CookieAudit — Cookie Consent Scanner
Scans 16 seeded sites for cookies set, classifies each into essential / functional / analytics / marketing, identifies tracker vendors, and flags pre-consent violations under GDPR + ePrivacy. The audit shape behind a cookie banner.
What it is
The shape behind a cookie-banner generator. For each scanned site: every cookie set, classified into the four CNIL/EDPB categories, with vendor identification and a verdict on whether the site complies with prior-consent requirements.
What it surfaces
- 16 seeded sites — news, B2B SaaS, e-commerce, government portal, streaming, forum, telehealth, university, travel, docs, finance, blog, support, analytics dashboard, community app. Mix of EU, UK, US, and Canada properties.
- Per-site cookie inventory — name, vendor, category, expiry, Secure flag, HttpOnly flag, SameSite mode, domain scope.
- Category classification with regulatory references:
- Essential (no consent — ePrivacy Art 5(3) exception): session, CSRF, cart.
- Functional: language, theme, recent-viewed. Consent required.
- Analytics: GA, Mixpanel, Amplitude, Hotjar, Segment. Consent required.
- Marketing: Meta Pixel, TikTok Pixel, Microsoft UET, DoubleClick, Pinterest, HubSpot tracker. Consent required + explicit opt-in.
- Pre-consent violation detection — flags sites in EU/UK that set non-essential cookies on first load before the consent banner has been accepted (the CJEU Planet49 violation).
- Per-site findings — no banner present, pre-consent setting, SameSite=None without Secure, auth cookies without HttpOnly, long-lived cookies (>365 days).

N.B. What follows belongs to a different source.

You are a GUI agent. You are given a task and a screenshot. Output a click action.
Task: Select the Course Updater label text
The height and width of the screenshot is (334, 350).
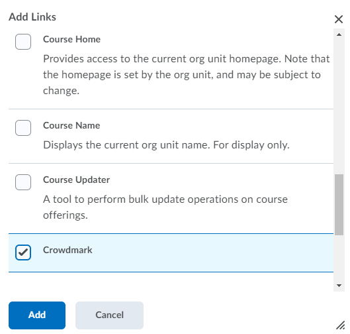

- Filter by status, free-text search across vendors.
Why this shape
Cookie compliance is one of the most aggressively enforced GDPR areas — the CNIL fined Google €150M and Meta €60M in 2022 for exactly the pattern this tool detects. The audit shape is universal: scan first load, classify cookies, verdict per site.
How it ships
Single HTML file, ~32KB. Zero dependencies. The category catalog, tracker pattern map, status logic, and per-site findings are 320 lines of vanilla JavaScript.